There's nothing in life quite like the simple pleasure of being completely lost in a good book. Since I was little I've loved reading, loved falling in love with characters and being transported into a totally different world with the simple turn of a page. It's an affliction that runs in my family. Growing up -- and to this day -- my Dad's notorious for being so lost in a book that you can stand in front of his chair yelling his name while he remains thoroughly oblivious. Majoring in language and literature in college threw a wrench in my reading for pleasure but I've been back on a streak lately. Part of the problem is that for a while I had a hard time finding books I could merely get into and finish -- never mind getting totally lost in. Every now and then I'd come across books and series that I'd devour (Harry Potter, Sookie Stackhouse, American Wife), but they seemed few and far between.
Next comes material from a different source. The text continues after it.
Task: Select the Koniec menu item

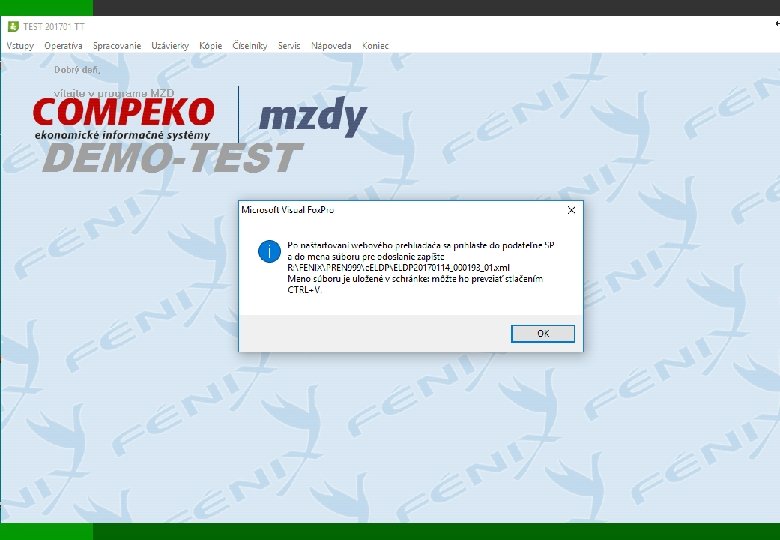Action: coord(376,46)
This past January Zach and I traveled to Boston to visit family. If I recall correctly, at this point I was trying to slog through 1984, which I'd been reading for about 6 months. Don't get me wrong, I really enjoyed the book. (In fact, I appreciated it so much that it made me uncomfortable in the ways it reminded me of our world today, which made it hard to finish.) But, as I've been trying to read at least one classic a year, I kept at it.
If you follow me on Instagram or Twitter you may know that Zach and I are faithful followers of the Church of It's Always Happy Hour at the Airport. Time of day at airports is irrelevant! Have a beer! It may well be 5pm either where you've come from or where you're going! Ignore the judgemental glances of the people around you and enjoy your 6am beers! Fast forward to the return leg of our trip at Boston's Logan airport. After the obligatory farewell Sam Adams slugged down at the bar of Legal Seafoods (GO SAWX), we cheerfully frolicked into the nearest shop to buy some overpriced water. (The only way I can have a beer and hop on a plane is if I spend the duration of the flight chugging down an overpriced bottle or two of water then pestering the flight attendants for more.) On my way to the overpriced water, I passed the overpriced books section and saw a title that looked familiar: A Discovery of Witches, by Deborah Harkness.
I thought I'd seen it mentioned in my social circles and thus promptly consulted Twitter. The consensus was yes, it was a good book. I bought it, fortified by the beer which allowed me to forget both the inflated price and the guilt over setting 1984 aside yet again. It took me a chapter or two to get into it, but man. I was hooked once I did. It's 600 pages but I flew through it. I was looking forward to the next installment so much that I actually re-read it a few weeks ago, just in time to get to the sequel, Shadow of Night, as soon as it was released. It's about vampires and witches, yes, but it's not your typical vampire fair, exactly. I heard it described recently as a cross between Harry Potter and Twilight, but with an intellectual/historical twist, and for adults. I'd say that's about right.
In these books the vampires don't have fangs, don't need an invitation to enter your house, and don't really enjoy food but they LOVE wine. Which finally brings me to the point of this post: The author writes what she knows, which is, among other things, history, alchemy, wine, and a smattering of rowing and yoga. Wine! Before she was a published author, she wrote an award-winning wine blog called Good Wine Under $20. In fact, Saveur magazine voted it Best Wine Blog of 2010.
This tickles me to no end. In the age of the internet, you can meander over to a newly discovered author's wine blog and twitter feed and pretend you're hanging out with them! At the risk of sounding like your luddite uncle, how cool is that?!
I've mentioned around here that of late I've been making it a point to learn more about wines. As such, I love all these great recommendations of wine on the cheap. Recent enlightening posts of Deborah Harkness's blog include Wine That Stands Up to Pesto and Miracles Happen: Three Worthy Pinot Noirs for $25 or Less.
She doesn't post terribly often, but hey, if that means she's off writing the third book in my beloved trilogy, then I fully support that. In the meantime she's got years of archives for me to broswe through as I do my wine homework.
What are you reading and drinking lately? Have a favorite wine for $20 or less? (And are you as obsessed with the All Souls trilogy as I am?)